H1 2025 earnings summary
12 Nov, 2025Executive summary
Revenue increased 2.9% year-over-year to ZAR 5.2 billion, driven by higher sales in canned foods, fishmeal, fish oil, hake, and Namibian horse mackerel, but offset by lower fishmeal and fish oil prices.
Operating profit declined 33.5% to ZAR 676 million, mainly due to lower fish oil prices and compressed margins in the US segment.
Headline earnings per share dropped 43.9% to ZAR 3.249, and interim dividend per share decreased to ZAR 1.10.
Net debt to EBITDA increased to 2.2x, reflecting higher working capital and capital expenditure.
Lucky Star Foods delivered record sales volumes and improved margins, partially offsetting group profitability decline.
Financial highlights
Gross profit margin decreased to 27.8% from 34.1% year-over-year, mainly due to lower fish oil prices and higher bycatch and quota costs.

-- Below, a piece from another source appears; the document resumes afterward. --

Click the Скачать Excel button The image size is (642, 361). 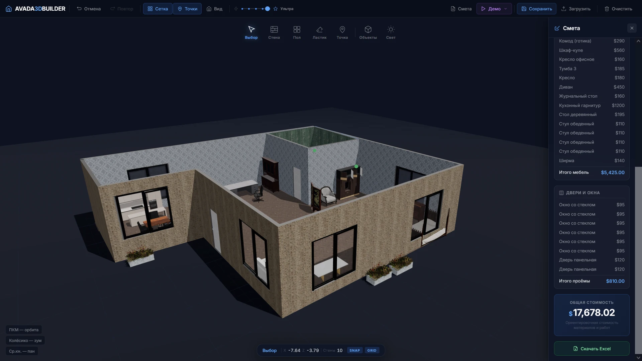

Operating margin fell to 13.0% (from 20.2%); profit after tax declined 43.7% to ZAR 402 million.
Interest expense rose 54.8% due to increased borrowings for capex and working capital.
Capital expenditure for H1 was ZAR 183 million, mainly for fleet upgrades; full-year capex expected at ZAR 342 million.
Cash generated from operations dropped to ZAR 10 million from ZAR 634 million.
Outlook and guidance
Lucky Star Foods expected to maintain strong volume growth, expand product range, and focus on export growth, with no planned price increases.
Wild-caught seafood to optimize vessel utilization, leverage improved catch rates, and commission new squid catamaran.
Fishmeal and oil pricing expected to remain subdued in the short term, with long-term upward trend anticipated; global supply normalization continues.
Inventory levels anticipated to unwind in H2, supporting cash generation and debt reduction.
Tariff and regulatory risks, especially in lobster and oil exports, are being closely monitored.